Erythropoietin is a hormone made mainly by your kidneys that signals your bone marrow to produce red blood cells. The test measures how much erythropoietin is circulating in your blood at the time of the draw.
It is often ordered together with a complete blood count and other studies when your clinician is looking for the cause of anemia or an increased red blood cell count. Levels reflect how well your kidneys sense oxygen needs and how your marrow is being instructed to respond.
This test helps clarify why red blood cell levels are low or high. When anemia is present, it can show whether your body is making enough of this hormone or is already trying hard to stimulate red blood cell production but is limited by issues such as iron or vitamin deficiencies, inflammation, or bone marrow problems. When red blood cells are increased, the result can help distinguish body responses to low oxygen, medication effects, or a marrow disorder.
Results can guide next steps, such as replacing missing nutrients, addressing low oxygen states, evaluating for rare hormone‑producing tumors, or considering medicines that stimulate red blood cell production. It is commonly ordered for unexplained fatigue, shortness of breath, abnormal blood counts, or known kidney disease.
An unexpectedly low erythropoietin level in the setting of anemia suggests the kidneys are not producing enough hormone. This is common in chronic kidney disease and can also occur with some marrow conditions. In contrast, a high level often reflects the body’s response to low oxygen, blood loss, or destruction of red blood cells, and may be seen with chronic lung disease, sleep apnea, smoking, or living at high altitude.

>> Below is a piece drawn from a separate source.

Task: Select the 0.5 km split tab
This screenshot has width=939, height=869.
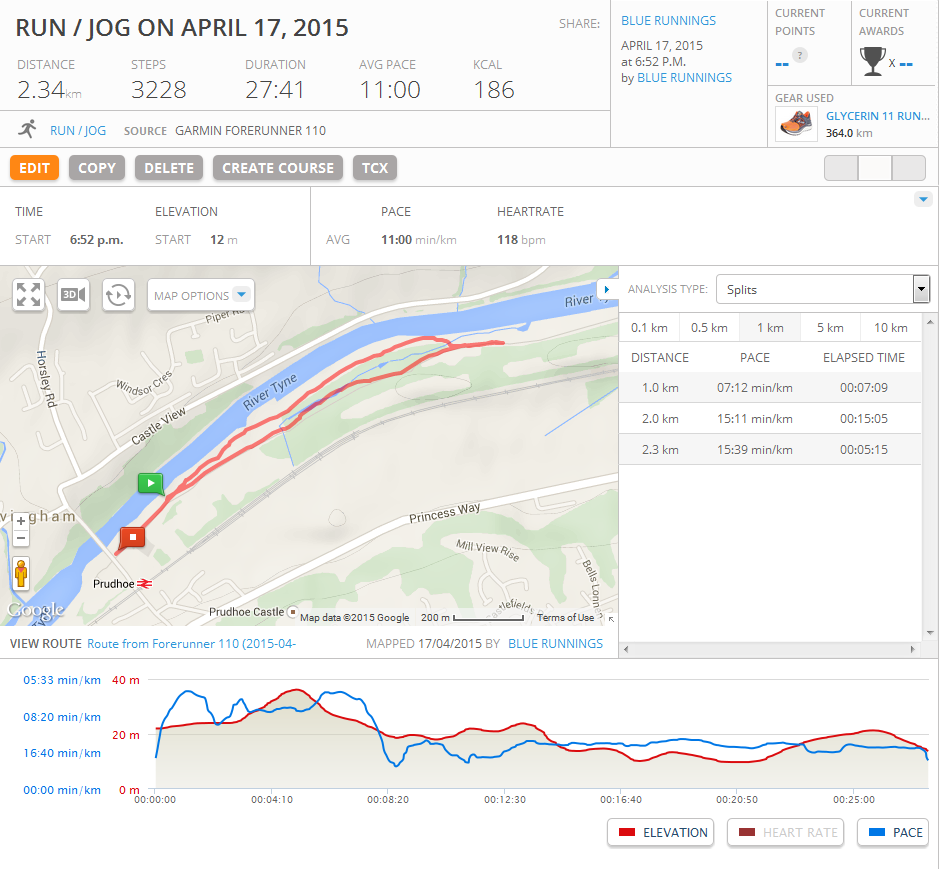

If the level is high when red blood cells are already elevated, your clinician may look for causes such as low oxygen, smoking, certain tumors, or medication use. A low level with increased red cells can point toward a bone marrow condition such as polycythemia vera. Your clinician will interpret your result alongside your symptoms, hemoglobin, reticulocyte count, iron studies, kidney tests, oxygen measurements, and sometimes genetic testing. Follow up may include treating reversible causes, repeating the test, or referral to a hematology or kidney specialist.
Reference intervals vary by laboratory, analyzer, methodology, population, and units. The ranges shown here are for education only. Always interpret your results against the reference interval printed on your own lab report.
Transfused red cells improve oxygen delivery and can temporarily suppress your body’s erythropoietin production, lowering the measured level.
Living at high altitude, chronic lung or heart disease, sleep apnea, or smoking can reduce oxygen levels and raise erythropoietin as a compensatory response.
Erythropoiesis‑stimulating agents raise levels, while some drugs such as certain blood pressure medicines may lower them. Androgens and some performance‑enhancing practices can also affect results.
Chronic kidney disease often causes inappropriately low erythropoietin. Systemic inflammation or infection can alter the body’s signaling and complicate interpretation.
Hormonal and blood volume changes during pregnancy can increase erythropoietin. Your clinician will interpret results in that context.
Mild day‑to‑day variation can occur. Proper collection and prompt processing help ensure a reliable measurement.